## WHAT THE EXERCISE ASKS
Print only the lines from the one with "The image size is (1180, 421)." through the end of the data, exactly, and please omit pictures.

Stored items:
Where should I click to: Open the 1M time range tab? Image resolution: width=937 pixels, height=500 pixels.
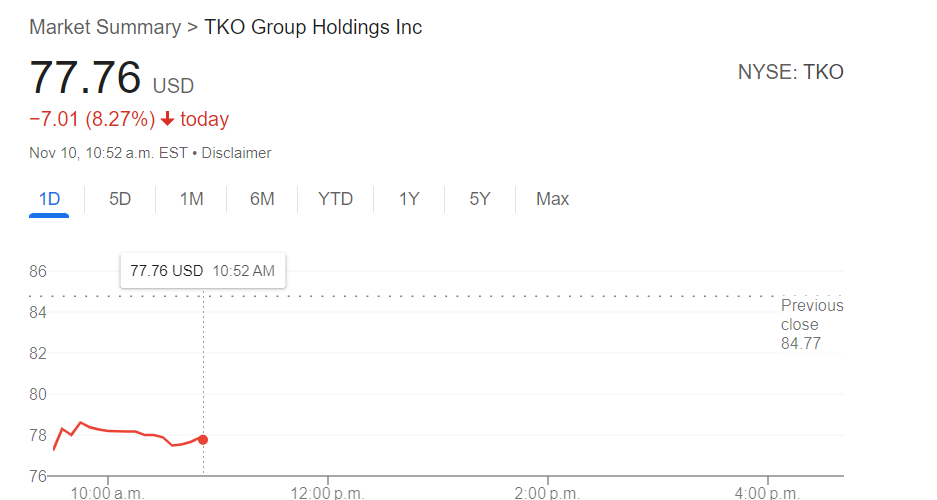point(191,199)
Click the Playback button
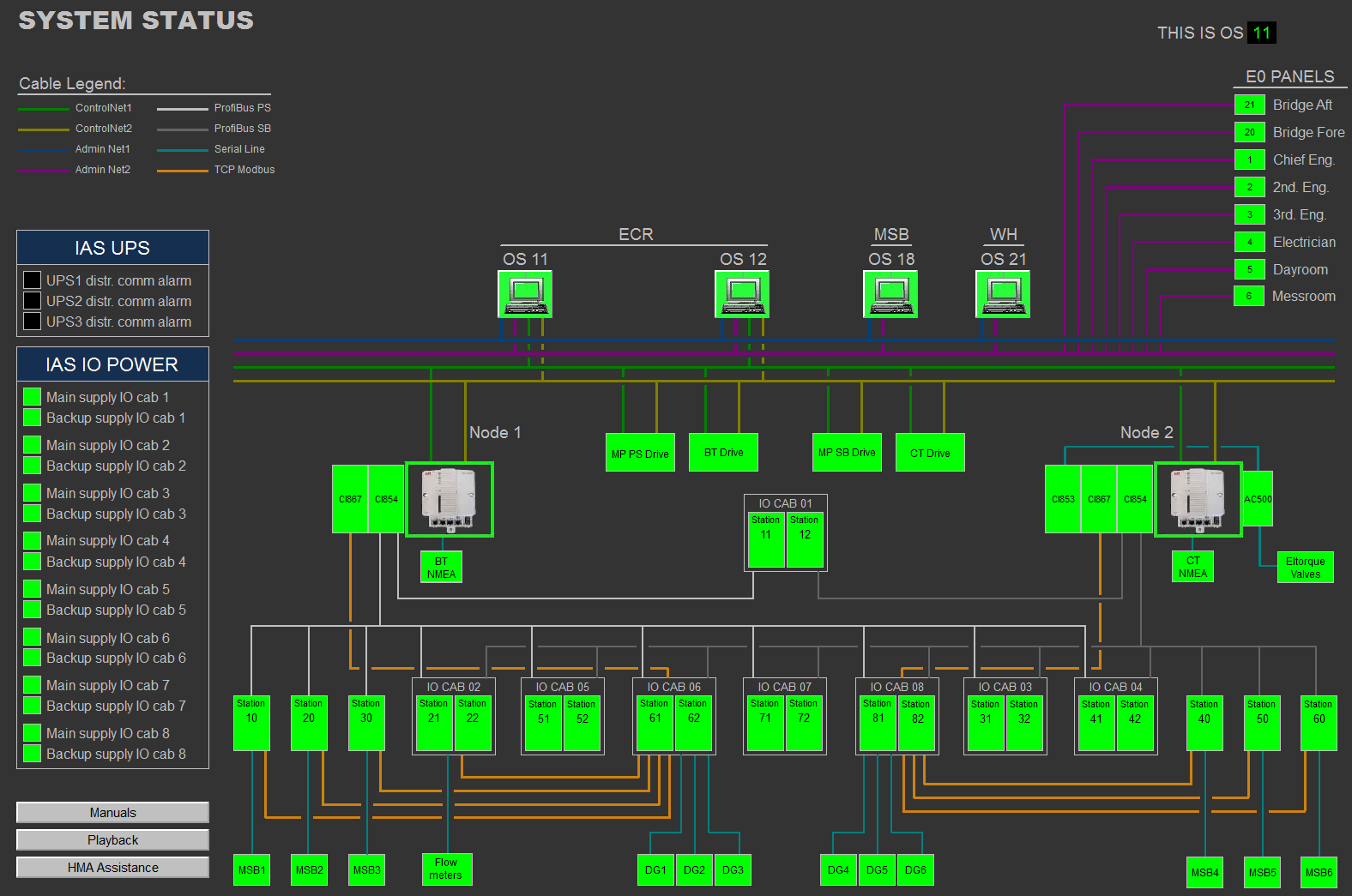The width and height of the screenshot is (1352, 896). pyautogui.click(x=112, y=840)
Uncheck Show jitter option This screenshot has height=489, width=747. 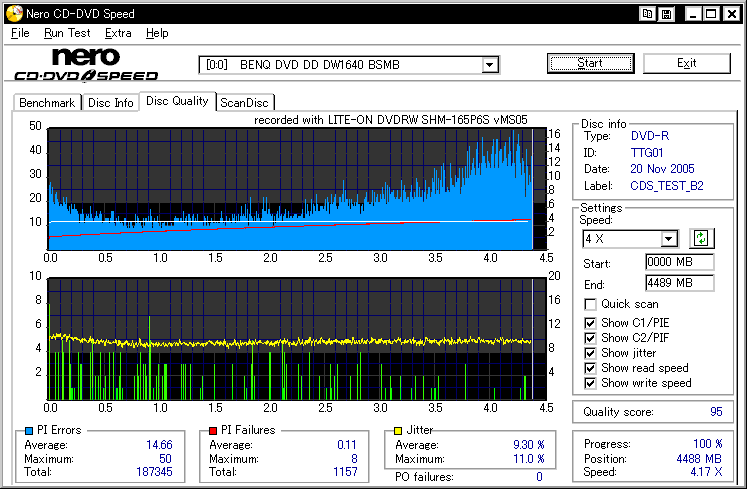coord(591,352)
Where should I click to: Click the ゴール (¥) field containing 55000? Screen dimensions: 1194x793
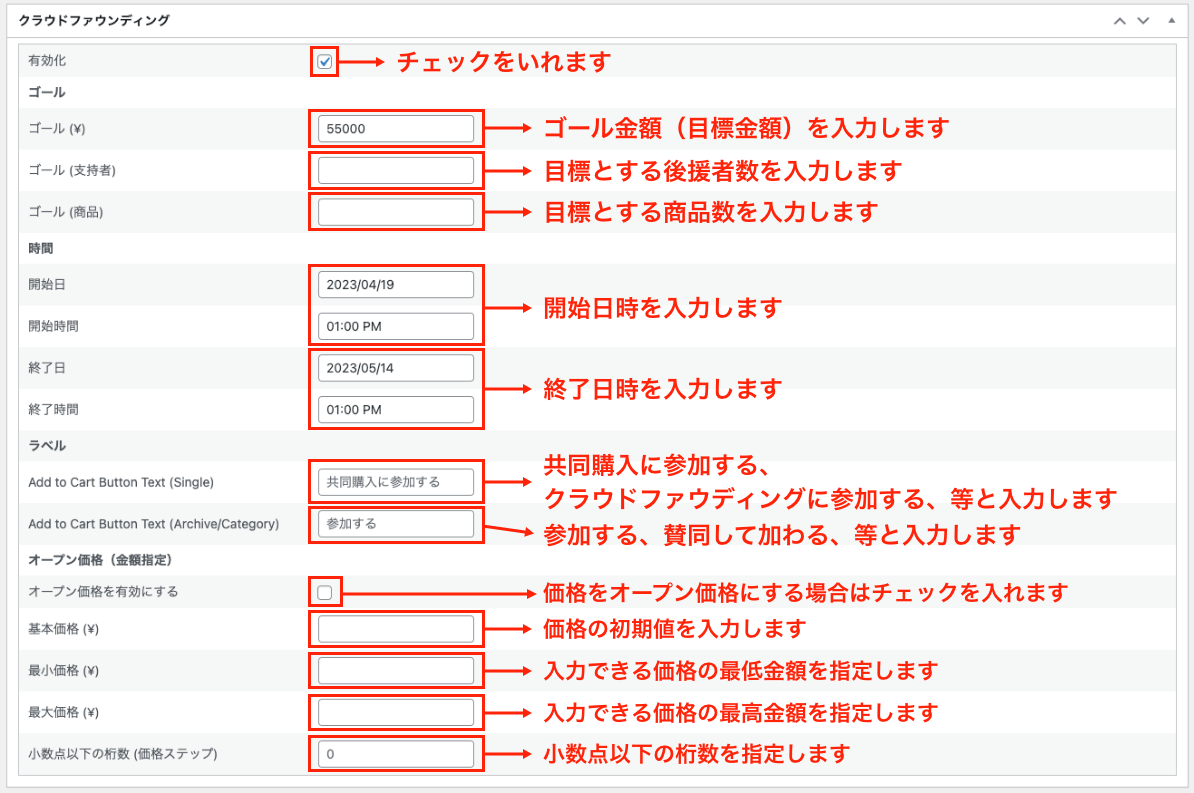395,129
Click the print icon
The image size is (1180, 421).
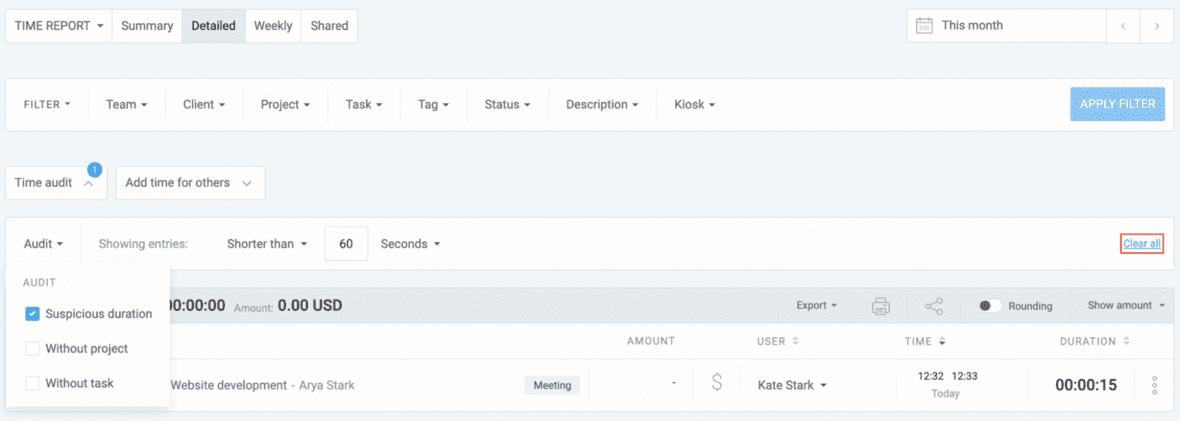pyautogui.click(x=881, y=306)
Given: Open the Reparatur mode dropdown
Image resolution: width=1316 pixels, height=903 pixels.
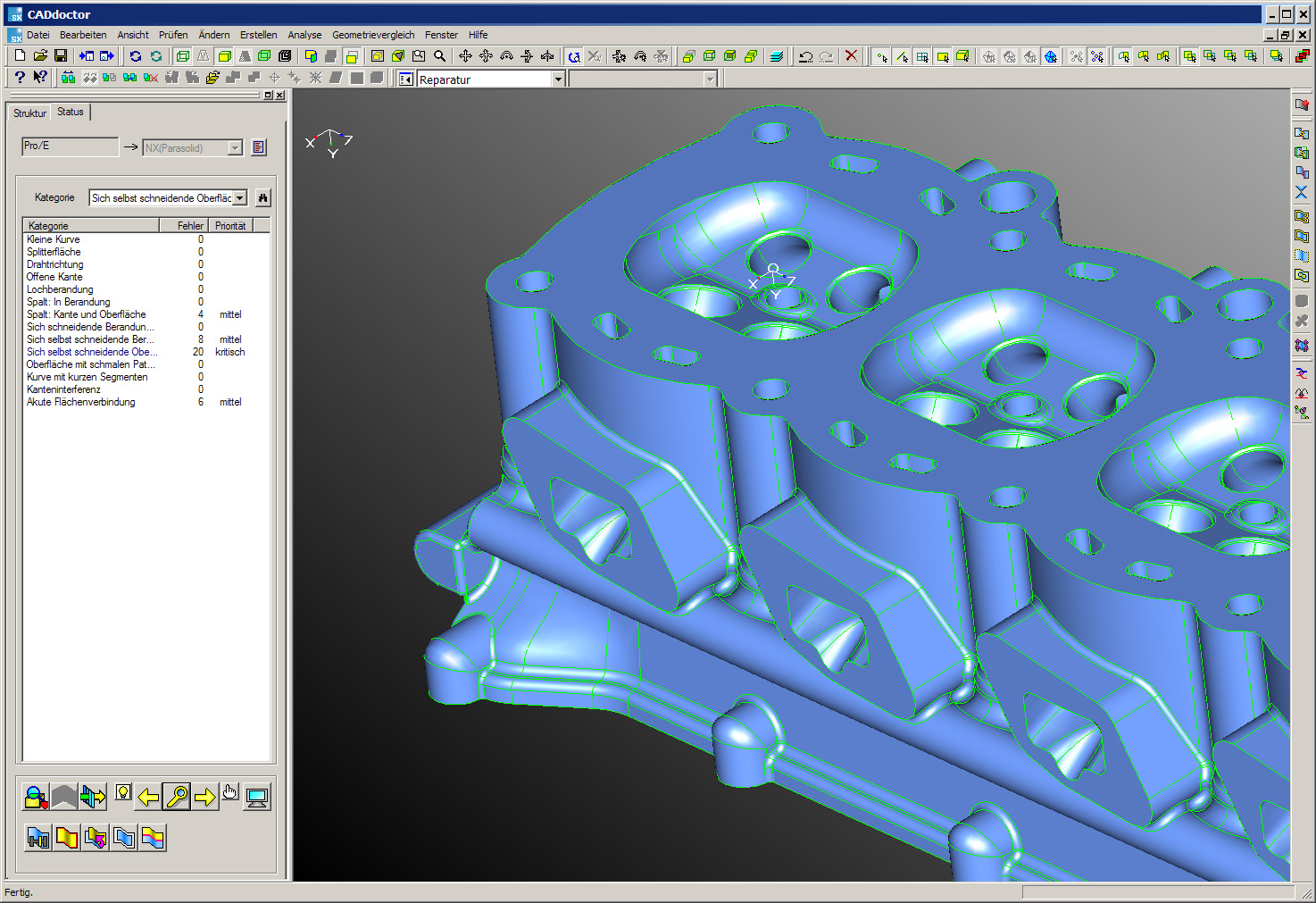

## SOLUTION FOR THIS TASK
The image size is (1180, 421).
pyautogui.click(x=881, y=306)
Given: Open the Reparatur mode dropdown
Image resolution: width=1316 pixels, height=903 pixels.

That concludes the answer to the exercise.